– Угу.
– Послезавтра приеду. Возьму выходной. Тогда и поговорим.
Последние полтора года Наталья жила за городом, в роскошном коттедже. Патронажествовала над мамой ректора, получала хорошую зарплату, наслаждалась природой и перечитывала вслух старушке русскую классику.

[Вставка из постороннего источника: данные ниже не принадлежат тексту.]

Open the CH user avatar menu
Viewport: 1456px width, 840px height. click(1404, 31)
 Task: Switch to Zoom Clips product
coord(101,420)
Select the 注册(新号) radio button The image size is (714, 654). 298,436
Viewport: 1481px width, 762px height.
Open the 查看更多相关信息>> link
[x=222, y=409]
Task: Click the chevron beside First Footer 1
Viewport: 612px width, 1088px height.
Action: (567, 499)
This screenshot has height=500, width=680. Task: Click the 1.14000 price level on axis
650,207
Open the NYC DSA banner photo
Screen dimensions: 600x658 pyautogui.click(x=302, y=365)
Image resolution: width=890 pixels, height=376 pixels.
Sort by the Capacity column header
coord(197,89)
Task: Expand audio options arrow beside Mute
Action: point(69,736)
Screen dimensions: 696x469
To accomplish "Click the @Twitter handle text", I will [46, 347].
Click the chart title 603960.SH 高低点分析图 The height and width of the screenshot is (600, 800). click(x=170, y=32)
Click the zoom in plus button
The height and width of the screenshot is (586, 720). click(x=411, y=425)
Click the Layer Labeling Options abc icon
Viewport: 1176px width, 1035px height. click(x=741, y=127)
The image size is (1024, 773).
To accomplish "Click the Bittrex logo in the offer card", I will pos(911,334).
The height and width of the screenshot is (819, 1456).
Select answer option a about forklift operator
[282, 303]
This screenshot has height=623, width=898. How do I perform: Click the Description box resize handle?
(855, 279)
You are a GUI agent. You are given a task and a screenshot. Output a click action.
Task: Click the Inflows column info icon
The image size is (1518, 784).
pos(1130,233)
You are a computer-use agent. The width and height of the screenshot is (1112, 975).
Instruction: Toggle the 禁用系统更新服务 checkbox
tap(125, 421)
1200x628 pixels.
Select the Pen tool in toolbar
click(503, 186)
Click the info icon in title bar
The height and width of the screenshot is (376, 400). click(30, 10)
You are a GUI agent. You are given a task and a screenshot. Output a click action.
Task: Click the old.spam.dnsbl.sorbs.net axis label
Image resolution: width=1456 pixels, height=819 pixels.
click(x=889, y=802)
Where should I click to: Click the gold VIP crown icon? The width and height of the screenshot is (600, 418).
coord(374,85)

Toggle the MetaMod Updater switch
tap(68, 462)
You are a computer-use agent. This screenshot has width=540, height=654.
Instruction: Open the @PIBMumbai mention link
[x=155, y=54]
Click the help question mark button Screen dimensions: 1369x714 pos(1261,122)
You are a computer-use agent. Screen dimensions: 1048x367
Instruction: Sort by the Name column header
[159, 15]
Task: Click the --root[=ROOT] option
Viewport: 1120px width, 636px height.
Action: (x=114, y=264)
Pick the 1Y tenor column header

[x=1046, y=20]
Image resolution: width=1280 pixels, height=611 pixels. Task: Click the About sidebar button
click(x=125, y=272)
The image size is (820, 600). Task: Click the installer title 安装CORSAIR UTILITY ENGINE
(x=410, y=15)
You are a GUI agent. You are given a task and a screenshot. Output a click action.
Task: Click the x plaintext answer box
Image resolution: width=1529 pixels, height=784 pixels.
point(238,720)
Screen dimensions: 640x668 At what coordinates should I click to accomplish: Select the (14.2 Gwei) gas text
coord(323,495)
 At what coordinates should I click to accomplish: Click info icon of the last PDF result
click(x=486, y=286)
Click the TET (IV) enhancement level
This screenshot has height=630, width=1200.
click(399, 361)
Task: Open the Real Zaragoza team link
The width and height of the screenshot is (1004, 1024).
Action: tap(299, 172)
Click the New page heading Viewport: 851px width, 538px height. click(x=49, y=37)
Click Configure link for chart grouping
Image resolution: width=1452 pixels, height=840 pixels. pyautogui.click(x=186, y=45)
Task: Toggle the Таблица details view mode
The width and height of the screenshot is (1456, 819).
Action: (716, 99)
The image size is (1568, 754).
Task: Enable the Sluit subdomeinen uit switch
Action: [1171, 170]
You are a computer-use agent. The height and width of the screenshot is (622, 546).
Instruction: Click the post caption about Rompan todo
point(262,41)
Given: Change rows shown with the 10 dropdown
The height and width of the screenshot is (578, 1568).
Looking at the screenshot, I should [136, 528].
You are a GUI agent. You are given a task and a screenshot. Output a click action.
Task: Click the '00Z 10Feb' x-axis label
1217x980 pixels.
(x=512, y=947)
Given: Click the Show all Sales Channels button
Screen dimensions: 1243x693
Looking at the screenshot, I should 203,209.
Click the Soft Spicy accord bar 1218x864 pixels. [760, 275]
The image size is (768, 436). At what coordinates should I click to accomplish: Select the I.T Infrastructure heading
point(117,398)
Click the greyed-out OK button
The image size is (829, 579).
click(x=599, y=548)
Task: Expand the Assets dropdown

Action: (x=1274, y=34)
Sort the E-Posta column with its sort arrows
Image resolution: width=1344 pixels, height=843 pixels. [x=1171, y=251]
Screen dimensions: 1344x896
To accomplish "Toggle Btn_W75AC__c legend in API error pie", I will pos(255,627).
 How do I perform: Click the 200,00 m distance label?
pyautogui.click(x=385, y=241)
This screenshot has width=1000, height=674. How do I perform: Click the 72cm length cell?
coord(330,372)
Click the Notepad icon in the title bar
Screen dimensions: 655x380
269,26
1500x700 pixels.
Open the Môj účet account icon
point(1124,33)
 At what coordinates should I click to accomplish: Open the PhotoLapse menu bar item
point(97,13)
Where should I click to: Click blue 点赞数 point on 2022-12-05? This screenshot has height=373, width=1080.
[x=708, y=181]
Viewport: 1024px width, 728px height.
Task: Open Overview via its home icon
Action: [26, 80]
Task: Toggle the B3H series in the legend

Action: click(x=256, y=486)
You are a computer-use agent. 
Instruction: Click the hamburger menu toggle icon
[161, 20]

В общежитии политеха за Натулей осталась 9-ти метровая комната со скрипучей кроватью, трехстворчатым шкафом и письменным столом, который одновременно исполнял роль целой кухни: на нем стояла однокамфорная плитка и электрический чайник. Остальные удобства были в конце длинного коридора. Вот там мне и предстояло обосноваться. После хором Стефана – жильё не очень завидное. Но я была рада и этому. Иначе пришлось бы возвращаться в Заполье. Вот радость-то!!! А если вспомнить к каким ухищрениям мне пришлось прибегнуть, чтобы вырваться из «родного болота»…
Мне хотелось в город. Я ныла и нудила целый месяц после окончания школы – мамочка стояла насмерть. Она твердо решила, что я продолжу трудовую династию, то есть пойду работать на швейную фабрику строчить ночные рубашки из сатина и тяжелые льняные пододеяльники. У меня же при виде допотопной швейной машинки начинался паралич конечностей. Что уж говорить об мощных производственных агрегатах!
– Так и денег нет таких, чтоб тебя выучивать, – сокрушалась мама сердито. – От отца-то проку мало.
От папаши в самом деле было толку – чуть! Он только пьянствовал, да шатался с гармошкой по свадьбам, дням рождениям и прочим торжественным оказиям. Пел и пил, пил и пел…
Тогда я решилась на шантаж.
– Пойду замуж за Калача, зовет, – сказала я маме после очередной ссоры.
– За бандюгана этого?! – ужаснулась мать.
– Так у него деньги есть, – беспечно чирикнула я.
Мама побледнела, покраснела, а потом каким-то непривычным для меня тоном, решительным и вместе с тем жалким, сказала:
– Ну, Корделия! Всё, Корделия! Собирай вещи, идем.
И привела меня к Наташе. Что Натка – моего папаши дочка, было известно всем. Мама всегда игнорировала Наталью, задирала перед ней нос и никогда не говорила ей «здрасте». А тут, прямиком – в квартиру, с улыбочкой, без стеснения:
– Вот Наташенька, – сказала сладко. – Забирай с собой в город, – и ткнула меня в бок, чтобы я убрала с физиономии маску Буратино – тупую и дубовую.
– С какой радости? – поинтересовалась Наталья Петровна хмуро.
Её наш визит огорошил.
– Так, сестренка твоя, – нагличала напропалую мама. – Родная кровь – не водица.
У меня от такого оборота событий пропал дар речи. Моя мама всю жизнь была тихая, неприметная, пришибленная домашними заботами и алкоголиком-супругом. А тут такой демарш! Улыбалась мама ядовито и торжествующе, эта улыбочка была предназначена мне. Мама не сомневалась, что сейчас нас выпрут, и она сможет с чистой совестью утверждать, что сделала все возможное, чтобы осуществить мою мечту.